Data shown
= Beginning of Section =

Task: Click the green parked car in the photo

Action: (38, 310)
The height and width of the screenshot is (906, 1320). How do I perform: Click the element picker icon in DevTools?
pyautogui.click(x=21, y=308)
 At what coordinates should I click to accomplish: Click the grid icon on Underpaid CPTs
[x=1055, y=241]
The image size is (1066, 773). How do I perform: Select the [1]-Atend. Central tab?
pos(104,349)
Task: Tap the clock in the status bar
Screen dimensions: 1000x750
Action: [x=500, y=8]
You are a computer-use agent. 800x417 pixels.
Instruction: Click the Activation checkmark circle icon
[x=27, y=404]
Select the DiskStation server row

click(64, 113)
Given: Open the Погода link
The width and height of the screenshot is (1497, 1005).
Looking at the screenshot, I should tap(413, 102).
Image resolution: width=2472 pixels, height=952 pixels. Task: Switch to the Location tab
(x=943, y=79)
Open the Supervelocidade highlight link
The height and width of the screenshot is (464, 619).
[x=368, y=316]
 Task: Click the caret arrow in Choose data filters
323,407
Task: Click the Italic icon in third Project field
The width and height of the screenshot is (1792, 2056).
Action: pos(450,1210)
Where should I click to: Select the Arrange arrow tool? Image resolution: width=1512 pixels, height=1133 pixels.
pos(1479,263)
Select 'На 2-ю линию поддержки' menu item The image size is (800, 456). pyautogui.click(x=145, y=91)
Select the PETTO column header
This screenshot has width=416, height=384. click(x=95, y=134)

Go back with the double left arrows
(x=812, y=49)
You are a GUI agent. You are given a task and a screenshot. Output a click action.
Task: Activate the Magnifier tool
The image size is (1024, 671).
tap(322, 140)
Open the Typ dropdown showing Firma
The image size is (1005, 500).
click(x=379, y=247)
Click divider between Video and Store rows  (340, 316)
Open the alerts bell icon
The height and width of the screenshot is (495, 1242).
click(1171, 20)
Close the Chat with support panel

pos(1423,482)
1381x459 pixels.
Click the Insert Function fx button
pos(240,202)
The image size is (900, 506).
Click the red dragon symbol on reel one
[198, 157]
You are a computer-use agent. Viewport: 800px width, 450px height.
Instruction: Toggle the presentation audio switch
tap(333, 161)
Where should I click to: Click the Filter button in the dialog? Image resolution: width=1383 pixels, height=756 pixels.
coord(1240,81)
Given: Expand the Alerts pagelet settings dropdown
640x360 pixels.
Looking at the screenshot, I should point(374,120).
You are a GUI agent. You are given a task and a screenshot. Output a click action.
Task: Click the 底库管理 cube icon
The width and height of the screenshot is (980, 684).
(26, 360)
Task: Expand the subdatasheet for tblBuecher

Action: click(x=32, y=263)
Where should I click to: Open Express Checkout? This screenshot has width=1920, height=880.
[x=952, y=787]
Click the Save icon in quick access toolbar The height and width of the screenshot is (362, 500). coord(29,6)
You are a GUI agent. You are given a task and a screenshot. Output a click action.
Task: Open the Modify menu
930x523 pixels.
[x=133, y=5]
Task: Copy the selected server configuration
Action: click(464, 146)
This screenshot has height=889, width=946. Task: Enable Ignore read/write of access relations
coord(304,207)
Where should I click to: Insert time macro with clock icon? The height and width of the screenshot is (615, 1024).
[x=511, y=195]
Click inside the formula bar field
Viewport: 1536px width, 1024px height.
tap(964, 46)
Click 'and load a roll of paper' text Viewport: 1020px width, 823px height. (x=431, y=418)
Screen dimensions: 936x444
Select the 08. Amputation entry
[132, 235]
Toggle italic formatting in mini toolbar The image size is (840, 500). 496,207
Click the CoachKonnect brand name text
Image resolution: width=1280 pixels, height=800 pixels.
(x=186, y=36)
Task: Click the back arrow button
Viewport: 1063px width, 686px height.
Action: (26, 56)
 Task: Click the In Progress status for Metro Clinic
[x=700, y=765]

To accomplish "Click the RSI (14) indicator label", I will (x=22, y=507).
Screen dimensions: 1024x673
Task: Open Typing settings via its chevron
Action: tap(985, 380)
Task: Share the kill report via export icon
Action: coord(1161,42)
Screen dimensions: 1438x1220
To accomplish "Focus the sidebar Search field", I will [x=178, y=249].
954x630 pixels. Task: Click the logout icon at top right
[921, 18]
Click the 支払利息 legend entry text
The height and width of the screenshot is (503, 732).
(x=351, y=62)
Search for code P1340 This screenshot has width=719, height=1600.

= End of Section =

Task to carry out
Filter the listing above by the word "link"; copy each line that passes.

Output for this task
Given: Open the Погода link
Open the Supervelocidade highlight link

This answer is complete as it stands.